Hi Crypto Network,
Bitcoin halving is less than 94 days away. This event is being watched closely by the crypto community as many believe that it will boost Bitcoin prices higher. Weiss Ratings has upgraded the rating for Bitcoin to A-(excellent) because of the “improving fundamentals and the positive price action ahead of Bitcoin’s next halving.”
Cryptocurrencies have seen a strong run in 2020. The total market capitalization of the crypto universe has risen from about $191.5 billion at the start of the year to a high of over $290 billion on February 10. This is a rise of about 51% year-to-date.
In comparison, at its highest level of $10,199 on February 10, Bitcoin had risen only about 42% year-to-date. This shows that Bitcoin has underperformed the crypto rally in 2020. Its market dominance, which was closer to 68.3% at the start of the year has gradually declined to 63.3% at press time. This indicates that the altcoins have made a comeback this year.
However, after Bitcoin hit the psychologically important level of $10,000, Anthony Pompliano, co-founder & partner at Morgan Creek Digital said: “Bitcoin just hit $10,000. I still think that Bitcoin will hit $100,000 by end of December 2021.”

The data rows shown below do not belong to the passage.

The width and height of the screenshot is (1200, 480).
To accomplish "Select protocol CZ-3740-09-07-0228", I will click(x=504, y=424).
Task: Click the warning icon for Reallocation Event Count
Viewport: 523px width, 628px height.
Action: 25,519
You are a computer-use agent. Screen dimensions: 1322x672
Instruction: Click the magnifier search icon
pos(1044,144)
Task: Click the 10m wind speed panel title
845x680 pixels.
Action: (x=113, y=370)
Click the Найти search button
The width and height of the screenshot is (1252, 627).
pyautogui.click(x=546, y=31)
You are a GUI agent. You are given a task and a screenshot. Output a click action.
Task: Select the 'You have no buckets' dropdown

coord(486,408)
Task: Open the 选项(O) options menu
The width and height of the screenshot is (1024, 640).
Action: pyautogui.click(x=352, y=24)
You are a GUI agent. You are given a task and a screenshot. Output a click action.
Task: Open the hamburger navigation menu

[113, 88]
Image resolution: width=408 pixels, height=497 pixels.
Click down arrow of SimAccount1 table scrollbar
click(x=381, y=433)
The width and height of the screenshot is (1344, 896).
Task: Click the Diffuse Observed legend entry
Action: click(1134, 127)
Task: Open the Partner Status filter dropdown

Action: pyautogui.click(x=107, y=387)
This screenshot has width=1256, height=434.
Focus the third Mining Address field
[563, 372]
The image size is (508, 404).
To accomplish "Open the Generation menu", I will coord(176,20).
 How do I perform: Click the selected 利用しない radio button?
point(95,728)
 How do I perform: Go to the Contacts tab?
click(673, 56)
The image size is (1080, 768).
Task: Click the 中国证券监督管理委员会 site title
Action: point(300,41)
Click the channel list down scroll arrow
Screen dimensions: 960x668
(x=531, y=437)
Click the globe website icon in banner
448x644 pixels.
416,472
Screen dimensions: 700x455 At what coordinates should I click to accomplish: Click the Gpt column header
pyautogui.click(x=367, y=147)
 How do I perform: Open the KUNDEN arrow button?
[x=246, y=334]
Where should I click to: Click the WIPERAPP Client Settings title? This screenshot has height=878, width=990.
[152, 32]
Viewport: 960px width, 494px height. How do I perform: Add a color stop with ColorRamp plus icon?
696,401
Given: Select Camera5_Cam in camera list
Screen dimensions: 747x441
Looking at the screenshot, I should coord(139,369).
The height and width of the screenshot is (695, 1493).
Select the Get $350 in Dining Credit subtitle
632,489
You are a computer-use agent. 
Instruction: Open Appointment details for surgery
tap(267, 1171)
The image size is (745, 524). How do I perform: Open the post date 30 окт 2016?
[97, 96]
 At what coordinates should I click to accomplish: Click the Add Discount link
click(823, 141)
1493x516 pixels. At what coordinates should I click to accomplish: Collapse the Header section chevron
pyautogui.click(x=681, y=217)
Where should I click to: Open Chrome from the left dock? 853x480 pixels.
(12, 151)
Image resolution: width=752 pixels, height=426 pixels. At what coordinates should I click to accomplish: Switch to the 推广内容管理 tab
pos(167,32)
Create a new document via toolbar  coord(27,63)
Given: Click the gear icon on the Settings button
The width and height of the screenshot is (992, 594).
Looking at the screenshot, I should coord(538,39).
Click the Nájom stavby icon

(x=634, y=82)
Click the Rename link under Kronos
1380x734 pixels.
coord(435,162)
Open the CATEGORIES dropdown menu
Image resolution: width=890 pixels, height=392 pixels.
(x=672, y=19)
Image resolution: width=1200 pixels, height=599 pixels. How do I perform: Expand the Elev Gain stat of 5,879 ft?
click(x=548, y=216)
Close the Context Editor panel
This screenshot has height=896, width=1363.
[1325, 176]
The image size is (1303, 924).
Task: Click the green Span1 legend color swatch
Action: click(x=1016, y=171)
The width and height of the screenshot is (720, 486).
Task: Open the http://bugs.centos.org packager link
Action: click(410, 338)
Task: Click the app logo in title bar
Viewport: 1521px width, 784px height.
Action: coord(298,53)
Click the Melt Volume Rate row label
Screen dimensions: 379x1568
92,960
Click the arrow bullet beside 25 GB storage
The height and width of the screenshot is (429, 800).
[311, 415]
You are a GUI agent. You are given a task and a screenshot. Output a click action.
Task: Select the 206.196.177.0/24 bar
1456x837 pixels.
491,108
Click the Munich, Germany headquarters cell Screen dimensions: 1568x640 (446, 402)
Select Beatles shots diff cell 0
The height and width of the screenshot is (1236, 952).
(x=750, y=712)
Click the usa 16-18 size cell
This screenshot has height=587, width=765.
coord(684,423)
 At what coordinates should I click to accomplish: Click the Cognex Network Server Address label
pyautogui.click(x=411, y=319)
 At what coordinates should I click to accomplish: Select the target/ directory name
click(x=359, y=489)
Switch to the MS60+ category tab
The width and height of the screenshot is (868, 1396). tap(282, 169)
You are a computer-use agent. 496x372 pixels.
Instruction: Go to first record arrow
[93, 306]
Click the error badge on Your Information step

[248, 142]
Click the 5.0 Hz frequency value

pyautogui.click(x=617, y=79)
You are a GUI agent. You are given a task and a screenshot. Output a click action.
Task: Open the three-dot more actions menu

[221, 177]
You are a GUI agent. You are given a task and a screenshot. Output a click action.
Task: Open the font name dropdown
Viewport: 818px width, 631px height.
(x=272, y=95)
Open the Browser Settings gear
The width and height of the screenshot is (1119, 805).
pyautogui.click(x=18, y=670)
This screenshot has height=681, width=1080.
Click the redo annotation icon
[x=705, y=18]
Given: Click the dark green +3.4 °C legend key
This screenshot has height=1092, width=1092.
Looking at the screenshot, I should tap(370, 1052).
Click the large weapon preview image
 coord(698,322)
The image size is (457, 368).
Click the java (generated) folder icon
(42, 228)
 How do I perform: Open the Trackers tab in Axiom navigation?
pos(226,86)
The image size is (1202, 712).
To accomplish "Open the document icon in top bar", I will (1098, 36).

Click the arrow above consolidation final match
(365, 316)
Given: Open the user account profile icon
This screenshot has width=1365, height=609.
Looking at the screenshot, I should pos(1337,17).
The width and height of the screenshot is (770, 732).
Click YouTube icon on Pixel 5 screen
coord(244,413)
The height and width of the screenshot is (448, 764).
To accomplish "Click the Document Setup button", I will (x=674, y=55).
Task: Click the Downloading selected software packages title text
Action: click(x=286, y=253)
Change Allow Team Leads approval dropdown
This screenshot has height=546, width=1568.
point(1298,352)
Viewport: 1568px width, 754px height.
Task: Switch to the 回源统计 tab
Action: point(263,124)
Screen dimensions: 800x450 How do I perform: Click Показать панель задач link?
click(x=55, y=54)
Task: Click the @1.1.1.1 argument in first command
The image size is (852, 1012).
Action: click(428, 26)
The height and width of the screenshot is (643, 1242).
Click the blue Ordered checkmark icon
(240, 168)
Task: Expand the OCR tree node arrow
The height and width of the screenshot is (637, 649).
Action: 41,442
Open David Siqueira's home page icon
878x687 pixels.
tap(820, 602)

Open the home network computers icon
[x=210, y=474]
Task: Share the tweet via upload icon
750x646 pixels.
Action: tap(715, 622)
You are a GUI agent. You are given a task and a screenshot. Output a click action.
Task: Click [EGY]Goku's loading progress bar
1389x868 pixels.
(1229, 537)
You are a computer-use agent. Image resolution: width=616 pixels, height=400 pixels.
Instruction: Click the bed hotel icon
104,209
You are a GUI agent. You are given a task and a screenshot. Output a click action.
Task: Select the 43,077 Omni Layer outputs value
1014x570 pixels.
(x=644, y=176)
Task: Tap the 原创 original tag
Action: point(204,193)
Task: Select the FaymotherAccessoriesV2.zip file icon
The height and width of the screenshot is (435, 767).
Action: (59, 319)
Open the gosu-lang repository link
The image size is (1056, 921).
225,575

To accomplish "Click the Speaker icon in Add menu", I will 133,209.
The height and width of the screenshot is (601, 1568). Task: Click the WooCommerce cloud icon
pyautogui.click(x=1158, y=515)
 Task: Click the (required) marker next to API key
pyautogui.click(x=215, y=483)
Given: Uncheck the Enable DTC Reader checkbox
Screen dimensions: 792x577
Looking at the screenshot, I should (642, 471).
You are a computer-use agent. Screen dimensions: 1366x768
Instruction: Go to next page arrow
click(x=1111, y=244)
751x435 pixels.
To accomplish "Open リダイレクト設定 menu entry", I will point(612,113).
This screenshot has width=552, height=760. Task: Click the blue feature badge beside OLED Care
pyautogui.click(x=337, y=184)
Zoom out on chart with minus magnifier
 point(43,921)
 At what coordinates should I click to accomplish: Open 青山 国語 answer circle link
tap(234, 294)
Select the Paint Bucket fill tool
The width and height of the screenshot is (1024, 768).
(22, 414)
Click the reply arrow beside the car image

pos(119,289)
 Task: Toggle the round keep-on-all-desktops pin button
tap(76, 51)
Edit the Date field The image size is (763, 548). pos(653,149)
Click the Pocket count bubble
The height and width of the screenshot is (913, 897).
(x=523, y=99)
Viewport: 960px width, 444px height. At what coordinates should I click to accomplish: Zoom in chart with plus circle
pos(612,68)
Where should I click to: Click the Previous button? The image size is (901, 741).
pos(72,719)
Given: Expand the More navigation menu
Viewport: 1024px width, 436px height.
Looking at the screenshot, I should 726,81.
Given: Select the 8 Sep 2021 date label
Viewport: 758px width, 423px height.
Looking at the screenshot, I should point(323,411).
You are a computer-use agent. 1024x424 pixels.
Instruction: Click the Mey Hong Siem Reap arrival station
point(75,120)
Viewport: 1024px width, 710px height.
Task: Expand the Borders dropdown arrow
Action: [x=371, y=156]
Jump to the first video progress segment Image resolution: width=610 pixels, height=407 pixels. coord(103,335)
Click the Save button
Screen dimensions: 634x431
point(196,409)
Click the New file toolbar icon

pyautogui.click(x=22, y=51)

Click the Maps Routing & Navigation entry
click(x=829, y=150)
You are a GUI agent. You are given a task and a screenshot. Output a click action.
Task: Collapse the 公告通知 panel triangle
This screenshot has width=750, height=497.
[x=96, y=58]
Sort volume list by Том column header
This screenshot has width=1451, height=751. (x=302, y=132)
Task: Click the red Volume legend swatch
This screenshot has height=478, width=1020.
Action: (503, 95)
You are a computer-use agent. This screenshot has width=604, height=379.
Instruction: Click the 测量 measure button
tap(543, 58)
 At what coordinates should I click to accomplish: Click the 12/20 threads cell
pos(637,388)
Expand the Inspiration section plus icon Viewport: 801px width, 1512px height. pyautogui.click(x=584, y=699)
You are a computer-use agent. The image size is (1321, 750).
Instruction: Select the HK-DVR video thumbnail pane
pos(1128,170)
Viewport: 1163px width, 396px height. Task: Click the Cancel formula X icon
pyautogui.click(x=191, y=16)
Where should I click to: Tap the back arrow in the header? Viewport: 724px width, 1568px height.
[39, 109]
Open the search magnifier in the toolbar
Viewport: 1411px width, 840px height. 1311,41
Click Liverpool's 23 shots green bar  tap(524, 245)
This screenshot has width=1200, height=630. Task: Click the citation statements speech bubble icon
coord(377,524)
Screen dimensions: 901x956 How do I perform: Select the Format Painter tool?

Though we are also bullish on Bitcoin, we do not expect a vertical rally that can mirror the rise seen in 2017. Will the major cryptocurrencies extend their rally in the next week or do we see the possibility of a pullback? Let’s analyse the charts to find out.
Bitcoin broke above the overhead resistance at $9,600 on February 5, which completed the rounding bottom pattern. This setup has a pattern target of $12,770. The upsloping moving averages and the RSI in the positive territory show that bulls are in command.
However, we anticipate the bears to mount a stiff resistance in the $10,540.49 to $11,000 zone. Currently, the bears are attempting to sink the price back below the breakout level of $9,600.
If successful, a drop to the 20-day EMA is possible. We expect the bulls to defend this support. A strong bounce off the 20-day EMA will increase the possibility of a breakout above the overhead resistance zone.
Our bullish view will be invalidated if the cryptocurrency slips below the 20-day EMA and the next support at $9,078.05. If that happens, a drop to the 50-day SMA is possible.
Ether broke above the overhead resistance at $200 on February 5, which completed a rounding bottom pattern. This setup has a target objective of $283.75. The upsloping moving averages and the RSI in the overbought zone show that bulls are in command.
However, after the breakout of a stiff resistance, usually, the price retests the breakout level. In this case, a drop to $200 is possible. If the price bounces off this support, the bulls will again attempt to carry the price above the overhead resistance at $239.45.
If successful, the uptrend will resume. The strong bounce off $200 can offer a low-risk buying opportunity to the traders. Conversely, if the altcoin dips and sustains below the critical support at $200, the decline can extend to the 50-day SMA.
XRP climbed above $0.282 on February 5, which hit the target objective of the inverted head and shoulders pattern. However, the bulls could not sustain the momentum and push the price to the next target of $0.31533. This shows a lack of demand at higher levels.
The price can now dip to the 20-day EMA, which is likely to act as a support. If the price bounces off this level, the bulls will again try to push the price to $0.31533.
Conversely, if the bears sink the price below the 20-day EMA, the drop can extend to the 50-day SMA. The traders can wait for the bounce off the 20-day EMA to sustain before buying. On the other hand, if the 20-day EMA support breaks down, we suggest traders wait on the sidelines.
The tight $363 to $396 range in Bitcoin Cash resolved to the upside with a strong breakout on February 5. Though the bulls have been attempting to carry the price above $440, they have not been able to build on the momentum.
This shows that bears are aggressively defending the $440 to $500 zone. Currently, the bears are attempting to sink the price back below $440. If successful, a drop to the 20-day EMA is possible.
A bounce off the 20-day EMA will be a positive sign and will increase the possibility of a move to $500. The upsloping moving averages and the RSI close to the overbought zone shows that bulls have the upper hand.
Our bullish view will be invalidated if the altcoin dips below the 20-day EMA. The trend will turn in favour of the bears on a break below the critical support at $361.67.
The bulls broke above the symmetrical triangle on February 8 and followed it up with a move above the overhead resistance of $337.80 on February 9. This shows that the bulls are in command.
The breakout from the triangle has a target objective of $439.6, which is just below the lifetime highs at $458.74. A break above $458.74 will be a huge positive.
Contrary to our assumption, if the bears drag the price back below $337.80, it will indicate a lack of buyers at higher levels. The altcoin is likely to find support close to the 20-day EMA. If the price bounces off the 20-day EMA, the bulls will again attempt to push the price towards the lifetime highs.
However, if the support at the 20-day EMA cracks, the drop can extend to the horizontal support at $236.
Hopefully, you have enjoyed today’s article. Thanks for reading!
Have a fantastic day!
Live from the Platinum Crypto Trading Floor.